Prevention and Intervention

While it is clearly a significant issue, “[t]een dating violence can be prevented, especially when there is a focus on reducing risk factors as well as fostering protective factors, and when teens are empowered through family, friends, and others (including role models such as teachers, coaches, mentors, and youth group leaders) to lead healthy lives and establish healthy relationships. It is important to create spaces, such as school communities, where the behavioral norms are not tolerant of abuse in dating relationships.”[10]

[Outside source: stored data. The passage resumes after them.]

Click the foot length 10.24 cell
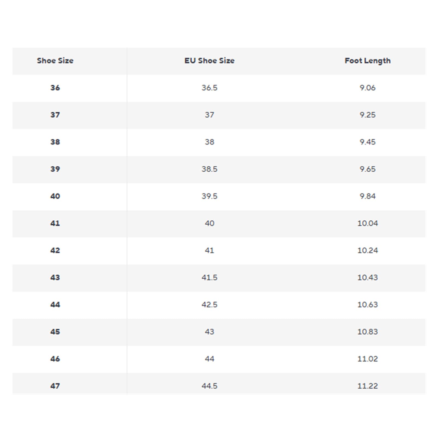Image resolution: width=438 pixels, height=438 pixels. click(x=368, y=250)
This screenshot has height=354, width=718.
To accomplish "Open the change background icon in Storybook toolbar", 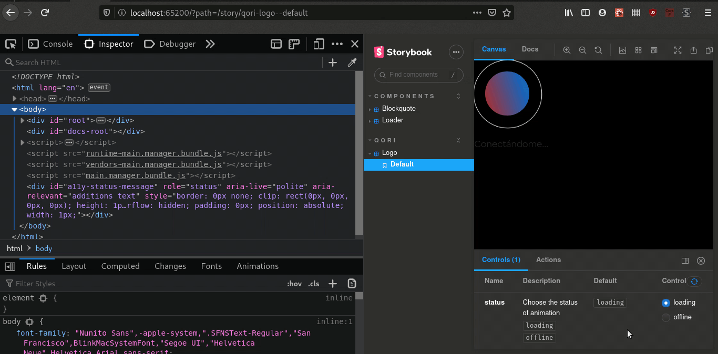I will [x=622, y=50].
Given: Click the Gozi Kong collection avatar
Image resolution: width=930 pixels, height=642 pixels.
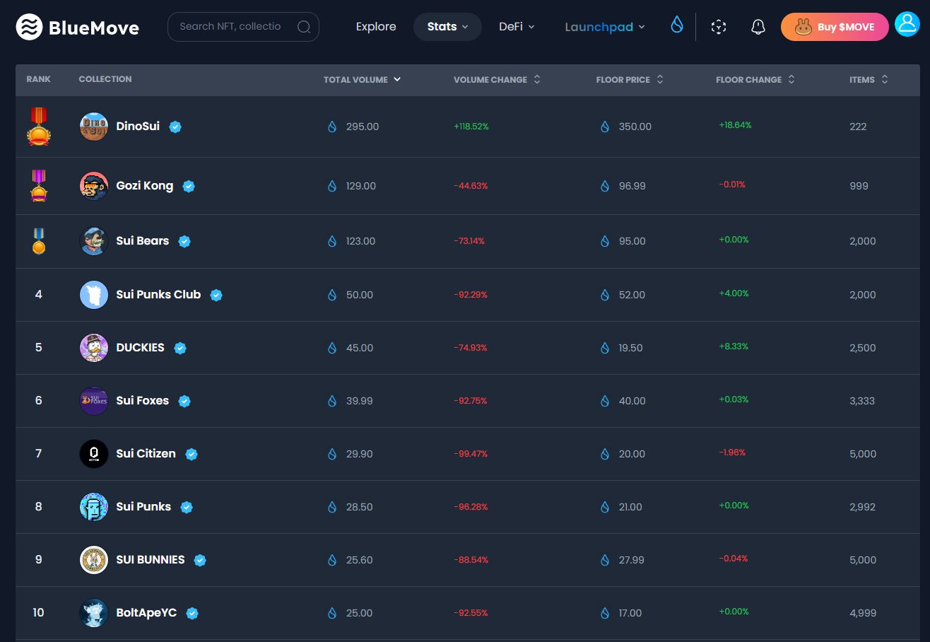Looking at the screenshot, I should (x=94, y=186).
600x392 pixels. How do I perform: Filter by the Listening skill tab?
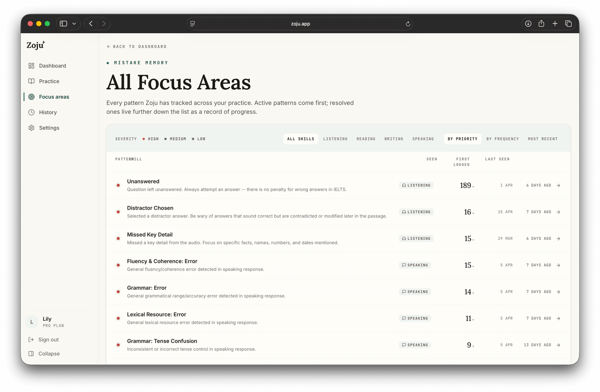[x=336, y=139]
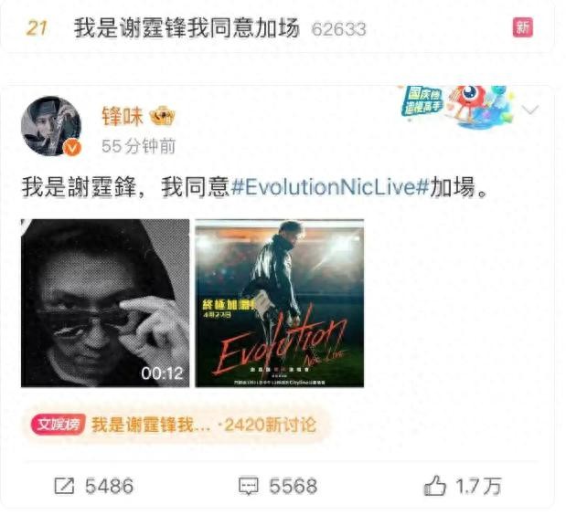Open the Evolution Nic Live poster image

[280, 303]
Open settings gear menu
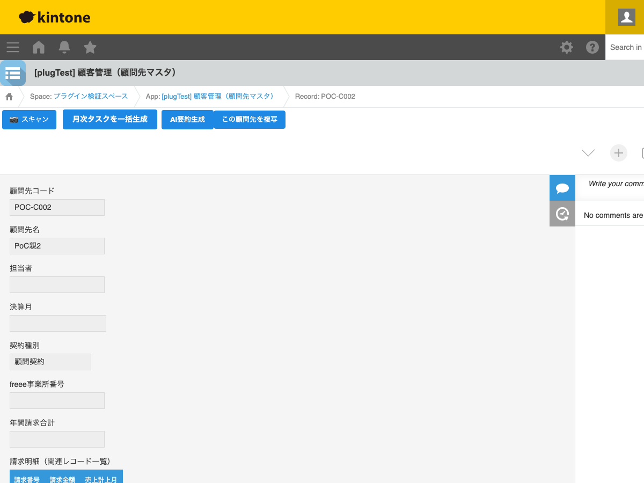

There are a number of things that teens can do to avoid dating violence in their relationships, such as:

  • • Know the difference between healthy and unhealthy behaviors while dating.
  • • “Do not ignore the warning signs. Research has found that those who have a tendency to engage in relationship violence escalate their abuse over time. In other words, it gets worse over time, not better.”[11]
  • • Spend time with friends and family outside of dating relationships.
  • • Stay involved in activities and extracurriculars that you enjoy and that are good for you.[12]
  • • If you notice warning signs of abuse or feel trapped or threatened in a relationship, seek help.

 

But preventing and addressing dating violence shouldn’t be limited to just those in the relationships. Parents, educators, community advocates, and other teens can take steps to prevent and intervene in situations of dating violence as well.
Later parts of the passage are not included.